Inventive individuals in our own time have established companies that create technology which manages information. Some of these companies have become enormously popular and fabulously wealthy. Those who constructed them have dramatic amounts of economic power and sometimes a substantial portion of political power as well. Some of these entrepreneurs undoubtedly possess greater power than some elected officials. They took their power from nobody. The ingenuity and energy they put to work expanded the sum of the power available within our society.
In 1958, John Kenneth Galbraith wrote:
People are the common denominator of progress. So . . . no improvement is possible with unimproved people, and advance is certain when people are liberated and educated.
How many people can be improved, and to what degree? Galbraith does not say, but he offers the mechanism for advancement with two concepts, liberty and education. Through reflection upon such thoughts and observation of the activities of others, it seems evident to me that freedom creates power. My freedom, properly exercised, adds to yours—and yours to mine. Furthermore, we develop our own freedom partly through personal choice and partly through imitation of others who exemplify the characteristics that signify freedom. In developing our own freedom, we simultaneously instill in ourselves an added measure of power.
We in the National Federation of the Blind have long ago expressed the aspiration that we may participate fully in our society on terms of equality with others and that misunderstanding has kept us from doing so. We have felt that we are on the edge of society attempting to gain full participation. But this is only part of the pattern. Those who have created the systems of exclusion have erected barriers to our participation that make it virtually impossible or impractical for us to invite them to be fully a part of the society in which we live. We have not easily been able to gain access to the power that they possess, but they have not been able to gain access to the power that we possess. Often they do not know it exists. They have not understood that our equal participation enhances the fullness of their lives.
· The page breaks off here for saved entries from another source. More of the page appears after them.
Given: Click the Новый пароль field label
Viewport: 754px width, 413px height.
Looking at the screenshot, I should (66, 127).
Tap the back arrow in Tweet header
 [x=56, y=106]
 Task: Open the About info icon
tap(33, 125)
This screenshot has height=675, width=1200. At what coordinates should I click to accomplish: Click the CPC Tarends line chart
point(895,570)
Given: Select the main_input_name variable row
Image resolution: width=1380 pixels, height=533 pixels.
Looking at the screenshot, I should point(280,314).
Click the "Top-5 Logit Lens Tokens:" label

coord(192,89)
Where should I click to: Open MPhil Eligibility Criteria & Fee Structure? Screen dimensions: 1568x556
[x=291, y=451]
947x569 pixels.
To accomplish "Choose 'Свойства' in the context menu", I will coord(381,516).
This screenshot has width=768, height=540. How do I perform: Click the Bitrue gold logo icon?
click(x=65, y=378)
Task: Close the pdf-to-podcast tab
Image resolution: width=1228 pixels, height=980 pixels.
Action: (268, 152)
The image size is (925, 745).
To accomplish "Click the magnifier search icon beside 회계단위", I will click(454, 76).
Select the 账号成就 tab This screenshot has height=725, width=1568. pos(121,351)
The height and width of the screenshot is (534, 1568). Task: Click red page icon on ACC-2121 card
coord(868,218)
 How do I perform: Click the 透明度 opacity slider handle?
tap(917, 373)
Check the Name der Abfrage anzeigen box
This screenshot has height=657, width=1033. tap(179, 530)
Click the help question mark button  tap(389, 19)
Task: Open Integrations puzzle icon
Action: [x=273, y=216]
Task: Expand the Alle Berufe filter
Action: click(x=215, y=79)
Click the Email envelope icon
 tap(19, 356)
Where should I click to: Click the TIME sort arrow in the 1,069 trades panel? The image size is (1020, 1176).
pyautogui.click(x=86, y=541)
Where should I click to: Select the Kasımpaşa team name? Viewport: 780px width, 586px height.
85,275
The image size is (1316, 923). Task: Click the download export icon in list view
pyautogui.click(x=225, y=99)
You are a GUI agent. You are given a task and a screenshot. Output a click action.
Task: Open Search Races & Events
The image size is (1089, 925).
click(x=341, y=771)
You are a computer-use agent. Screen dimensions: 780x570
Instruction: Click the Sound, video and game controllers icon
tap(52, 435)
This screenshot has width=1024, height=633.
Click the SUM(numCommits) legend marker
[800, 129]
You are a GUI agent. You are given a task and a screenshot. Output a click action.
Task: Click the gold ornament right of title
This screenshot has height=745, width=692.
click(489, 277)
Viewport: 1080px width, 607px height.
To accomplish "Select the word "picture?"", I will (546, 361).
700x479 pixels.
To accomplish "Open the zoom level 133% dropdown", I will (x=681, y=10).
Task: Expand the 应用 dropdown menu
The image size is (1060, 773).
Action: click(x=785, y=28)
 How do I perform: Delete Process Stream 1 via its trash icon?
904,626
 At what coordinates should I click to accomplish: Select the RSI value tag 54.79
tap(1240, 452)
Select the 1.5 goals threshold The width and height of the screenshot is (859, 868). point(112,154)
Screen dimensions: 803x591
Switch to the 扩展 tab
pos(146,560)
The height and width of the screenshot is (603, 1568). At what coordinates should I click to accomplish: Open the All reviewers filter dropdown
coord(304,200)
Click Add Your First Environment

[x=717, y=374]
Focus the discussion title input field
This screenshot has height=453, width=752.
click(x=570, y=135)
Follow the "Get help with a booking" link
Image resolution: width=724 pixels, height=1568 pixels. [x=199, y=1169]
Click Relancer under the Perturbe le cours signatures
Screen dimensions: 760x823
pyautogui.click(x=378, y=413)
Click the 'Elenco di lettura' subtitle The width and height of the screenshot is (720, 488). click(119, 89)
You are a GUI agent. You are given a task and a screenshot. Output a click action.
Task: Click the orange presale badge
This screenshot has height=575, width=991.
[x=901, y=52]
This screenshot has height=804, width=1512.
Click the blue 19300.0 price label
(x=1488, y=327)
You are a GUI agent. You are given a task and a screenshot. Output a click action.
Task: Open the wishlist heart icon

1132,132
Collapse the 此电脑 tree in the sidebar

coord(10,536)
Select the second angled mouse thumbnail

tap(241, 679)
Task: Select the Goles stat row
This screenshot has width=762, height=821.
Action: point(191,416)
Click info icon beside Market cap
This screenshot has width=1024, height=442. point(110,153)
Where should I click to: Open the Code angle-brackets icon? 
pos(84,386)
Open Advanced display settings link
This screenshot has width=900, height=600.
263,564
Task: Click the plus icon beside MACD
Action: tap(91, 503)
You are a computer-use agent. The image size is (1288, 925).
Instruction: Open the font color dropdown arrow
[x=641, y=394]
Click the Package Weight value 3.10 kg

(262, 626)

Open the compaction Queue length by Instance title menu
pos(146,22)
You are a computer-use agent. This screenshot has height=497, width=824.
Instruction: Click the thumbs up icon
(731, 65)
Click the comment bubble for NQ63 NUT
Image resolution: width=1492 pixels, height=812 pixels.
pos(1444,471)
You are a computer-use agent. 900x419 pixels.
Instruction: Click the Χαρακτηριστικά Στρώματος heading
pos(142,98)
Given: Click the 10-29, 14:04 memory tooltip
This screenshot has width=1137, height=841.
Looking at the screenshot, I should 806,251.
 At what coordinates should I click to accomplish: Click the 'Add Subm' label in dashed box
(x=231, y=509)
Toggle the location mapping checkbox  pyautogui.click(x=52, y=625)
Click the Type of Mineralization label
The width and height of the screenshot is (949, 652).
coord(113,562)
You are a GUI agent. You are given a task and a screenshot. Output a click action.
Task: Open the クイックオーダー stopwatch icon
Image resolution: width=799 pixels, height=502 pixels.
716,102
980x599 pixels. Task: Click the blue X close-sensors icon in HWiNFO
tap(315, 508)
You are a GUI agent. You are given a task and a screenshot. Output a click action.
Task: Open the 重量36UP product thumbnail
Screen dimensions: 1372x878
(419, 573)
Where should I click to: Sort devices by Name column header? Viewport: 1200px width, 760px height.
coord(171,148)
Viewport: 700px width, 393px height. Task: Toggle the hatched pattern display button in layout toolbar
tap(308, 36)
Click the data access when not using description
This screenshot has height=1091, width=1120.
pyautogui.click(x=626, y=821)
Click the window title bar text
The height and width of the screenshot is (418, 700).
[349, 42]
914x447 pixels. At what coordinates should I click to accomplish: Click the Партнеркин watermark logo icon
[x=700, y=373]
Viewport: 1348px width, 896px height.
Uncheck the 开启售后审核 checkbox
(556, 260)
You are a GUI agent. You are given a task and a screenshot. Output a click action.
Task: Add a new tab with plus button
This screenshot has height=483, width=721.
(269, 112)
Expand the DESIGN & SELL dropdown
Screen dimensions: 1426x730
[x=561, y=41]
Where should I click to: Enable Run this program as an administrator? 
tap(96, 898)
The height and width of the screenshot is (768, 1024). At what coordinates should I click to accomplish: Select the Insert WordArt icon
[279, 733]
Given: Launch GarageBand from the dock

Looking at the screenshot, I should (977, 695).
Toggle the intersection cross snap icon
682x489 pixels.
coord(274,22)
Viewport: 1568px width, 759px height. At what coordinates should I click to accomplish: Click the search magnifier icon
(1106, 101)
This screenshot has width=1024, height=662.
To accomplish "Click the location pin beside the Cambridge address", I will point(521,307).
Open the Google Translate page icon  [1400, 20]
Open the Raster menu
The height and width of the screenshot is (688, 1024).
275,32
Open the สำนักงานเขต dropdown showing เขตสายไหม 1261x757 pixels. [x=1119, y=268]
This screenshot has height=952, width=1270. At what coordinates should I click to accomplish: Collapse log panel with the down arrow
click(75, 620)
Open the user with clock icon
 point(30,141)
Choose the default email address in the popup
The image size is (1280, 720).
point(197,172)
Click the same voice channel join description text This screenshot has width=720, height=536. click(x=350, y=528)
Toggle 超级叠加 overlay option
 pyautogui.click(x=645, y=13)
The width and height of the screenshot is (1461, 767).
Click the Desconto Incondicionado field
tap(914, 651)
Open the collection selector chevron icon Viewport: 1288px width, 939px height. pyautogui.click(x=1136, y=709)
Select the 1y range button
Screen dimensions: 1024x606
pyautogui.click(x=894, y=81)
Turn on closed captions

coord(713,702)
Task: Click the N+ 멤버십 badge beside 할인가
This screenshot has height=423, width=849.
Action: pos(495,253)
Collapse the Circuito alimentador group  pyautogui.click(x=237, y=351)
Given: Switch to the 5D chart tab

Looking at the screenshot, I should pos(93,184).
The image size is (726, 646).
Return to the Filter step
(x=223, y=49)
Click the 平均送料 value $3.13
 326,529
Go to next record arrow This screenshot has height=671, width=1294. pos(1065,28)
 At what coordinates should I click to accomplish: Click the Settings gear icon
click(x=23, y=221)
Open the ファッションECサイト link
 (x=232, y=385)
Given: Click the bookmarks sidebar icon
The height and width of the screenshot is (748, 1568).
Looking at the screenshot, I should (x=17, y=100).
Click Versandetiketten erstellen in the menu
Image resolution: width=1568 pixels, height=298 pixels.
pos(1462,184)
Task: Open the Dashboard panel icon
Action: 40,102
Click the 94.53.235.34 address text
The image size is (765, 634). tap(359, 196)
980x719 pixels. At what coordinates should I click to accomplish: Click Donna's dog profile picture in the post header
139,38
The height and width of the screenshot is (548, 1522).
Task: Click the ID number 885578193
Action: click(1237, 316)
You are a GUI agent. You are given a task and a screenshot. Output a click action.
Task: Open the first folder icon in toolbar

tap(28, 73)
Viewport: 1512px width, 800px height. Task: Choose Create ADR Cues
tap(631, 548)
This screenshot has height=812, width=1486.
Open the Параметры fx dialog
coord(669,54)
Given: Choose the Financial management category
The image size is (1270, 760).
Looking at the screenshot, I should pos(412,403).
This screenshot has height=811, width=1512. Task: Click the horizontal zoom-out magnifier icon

One element of the misunderstanding about blindness is that we live in a sighted society. Although many sighted people live in our society, it is more accurate to say that the society in which we live belongs to all of us, and we belong to it. Because we belong in this society, we expect to be welcomed within it. Because others belong to this society, we expect to welcome them. We do not accept exclusion from any element of our culture. We belong within the political, economic, legal, educational, and scientific arenas. We belong in all elements of our society of every kind and description. We have helped to make it what it is, and it belongs to us. We cannot be (and we will not be) extracted from it. We give this society richness, depth, and a level of experience and understanding that cannot be had without us. Some may try to shoulder us aside into low-grade, shabby lives, but this is not enough. We own our freedom; we have power; and we know what to do with it. Our society belongs to us; we will not be shut out; we belong!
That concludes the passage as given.